Italian Premier Giuseppe Conte and Chinese President Xi Jinping shake hands after the signing ceremony on Belt and Road Initiative, on March 23, 2019 in Rome, Italy.
Italy just slammed China's trillion-dollar Belt and Road Initiative, saying it was an 'atrocious' decision to join and that it's barely benefited from the deal.
  • Italy is having second thoughts about joining China's Belt and Road Initiative.
  • Its defense minister just slammed the deal for being "improvised and atrocious."
  • Italy was the largest economy to sign the pact in 2019 and is currently weighing how to exit without damaging relations.

Guido Crosetto, Italy's defense minister, just slammed his country's decision to join China's Belt and Road Initiative, or BRI, describing it as "improvised and atrocious."

The country's now mulling a diplomatic exit by the end of 2023.

Crosetto — a part of the new far-right administration which came to power in 2022 — made these remarks in an interview with the Italian newspaper Corriere della Sera. He said the pact had multiplied China's exports to Italy, but made little difference to Italy's exports to China, according to a Reuters report Sunday.

First announced in 2013, the BRI is China's ambitious infrastructure mega-project aiming to link over 100 countries across Europe and Asia through trade, including Indonesia, Poland, and Egypt. The Centre for Strategic and International Studies reported a broad range of estimates for how much China was investing in the project, from $1 to $8 trillion.

When Italy pledged to join China's BRI in 2019, it was the largest economy to do so. It remains the only G7 country that has signed on to the initiative.

However, since then, Italy's imports from China have almost doubled, but the European nation's exports to China have barely increased.

Italy's exports to China rose to 16.4 billion euros, or $18 billion, in 2022, from 13 billion euros in 2019. On the other hand, China's exports to Italy rose from 31.7 billion euros in 2019 to 57.5 billion euros in 2022, Reuters reported, citing data from Italy's economic observatory. 

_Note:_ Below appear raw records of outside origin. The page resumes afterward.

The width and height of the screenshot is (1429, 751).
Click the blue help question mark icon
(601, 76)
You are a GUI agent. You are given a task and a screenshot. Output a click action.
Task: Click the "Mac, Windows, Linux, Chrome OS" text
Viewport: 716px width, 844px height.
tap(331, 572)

Italy's current prime minister Giorgia Meloni was highly critical of the deal before her 2022 election but has since been making mixed signals.

Meloni said in May that "it is possible to have good relations with Beijing" without the BRI, Politico reported. Italy and China's deal expires in 2024 and will automatically renew unless either country informs the other it intends to pull out in advance.

Italy is likely to exit BRI by the end of the year, Eurasia Group analysts said in a Friday report seen by Insider. "Meloni's priority is to bolster her standing with Washington and other allies, even at the risk of retaliation," the analysts wrote.

Since its inception, the BRI has been plagued by "buyer's remorse," with 35% of all BRI projects affected by major issues, according to a 2021 study by research lab Aid Data

These issues have led to suspensions or outright cancellations of projects while ensnaring countries in steep debt to China, per the study.